MARCHE DANS LES TENEBRES 11 NOVEMBRE 2017

 

 

MARCHE NOCTURNE

AU CŒUR DE L ÉTRANGE. 

 

 

 

 

                      

GABY PRÉVOST

 

 

 

 

 

 

 

Remerciements à Bertrand...

 

PHOTOS /  DOM/ GRIN CHEUX

TEXTE    /  GABY

 

 

 

 

        11 novembre 2017.

 

Le jour se lève encore sous une pluie battante, ce soir une marche nocturne est organisée par Bertrand, le doute s'installe, aura-t-elle lieu ?

 

Point de ralliement 18 heure route de Bernissart au calvaire de Condé sur Escaut.

 

Notre souriant Bertrand est là pour nous accueillir. Les élus pour cette ballade arrivent, parmi eux, le surnommé Grin cheux, Dom et Gaby puis un jeune couple d'amoureux, Hasna et Luigi.

 

 

Nous sommes prés pour l'aventure, chaussures de fortune ou bottes aux pieds, lampe à la main, appareil photo, bref, toute la panoplie du vrai chasseur d'ombres. 
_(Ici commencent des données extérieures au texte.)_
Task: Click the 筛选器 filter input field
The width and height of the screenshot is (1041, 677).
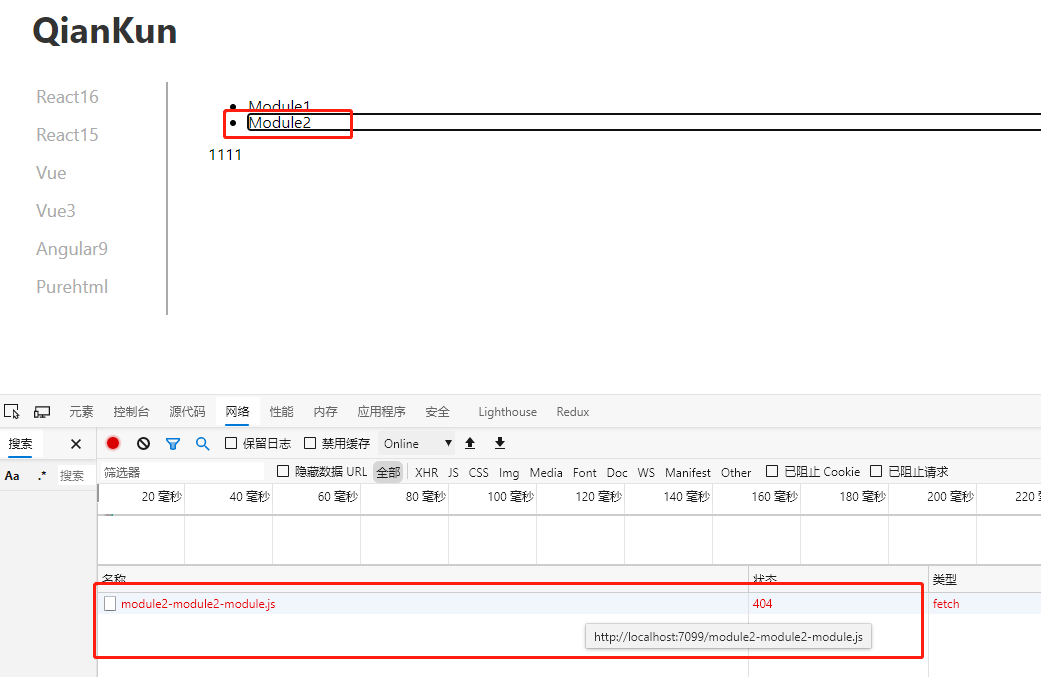Action: point(180,471)
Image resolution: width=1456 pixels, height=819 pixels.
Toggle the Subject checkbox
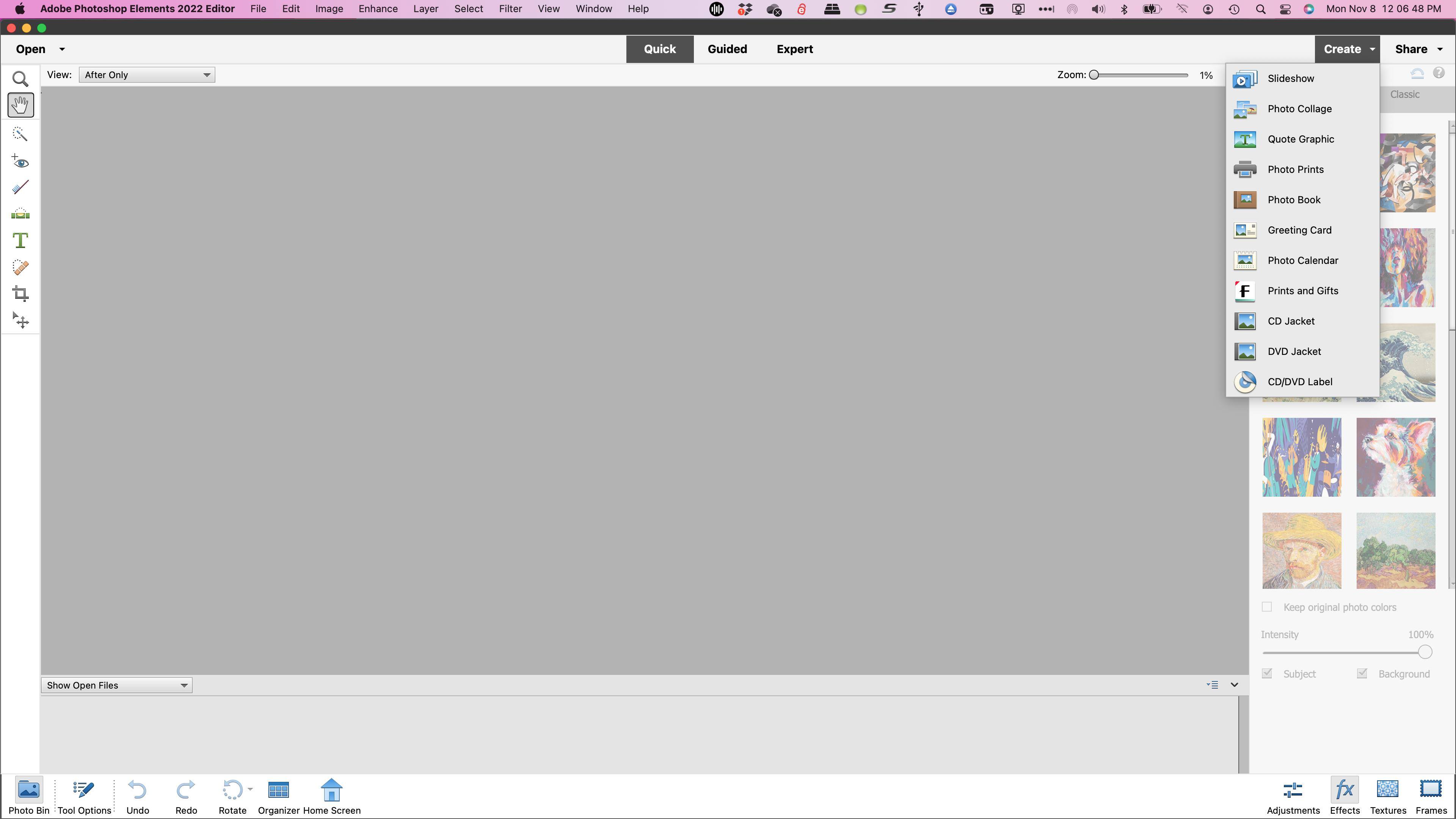point(1267,673)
Nous faisons connaissance, il est 18 heure 13 le ciel est clément, il n'y aura pas une seule goutte de pluie, la magie aurait-elle accomplie sa tâche ?  

 

Il est temps, on éteint les portables et c'est le top départ.

 

Nous nous dirigeons à droite du calvaire vers une route goudronnée, il fait déjà bien sombre, les lampes ne devraient pas tarder à éclairer notre chemin.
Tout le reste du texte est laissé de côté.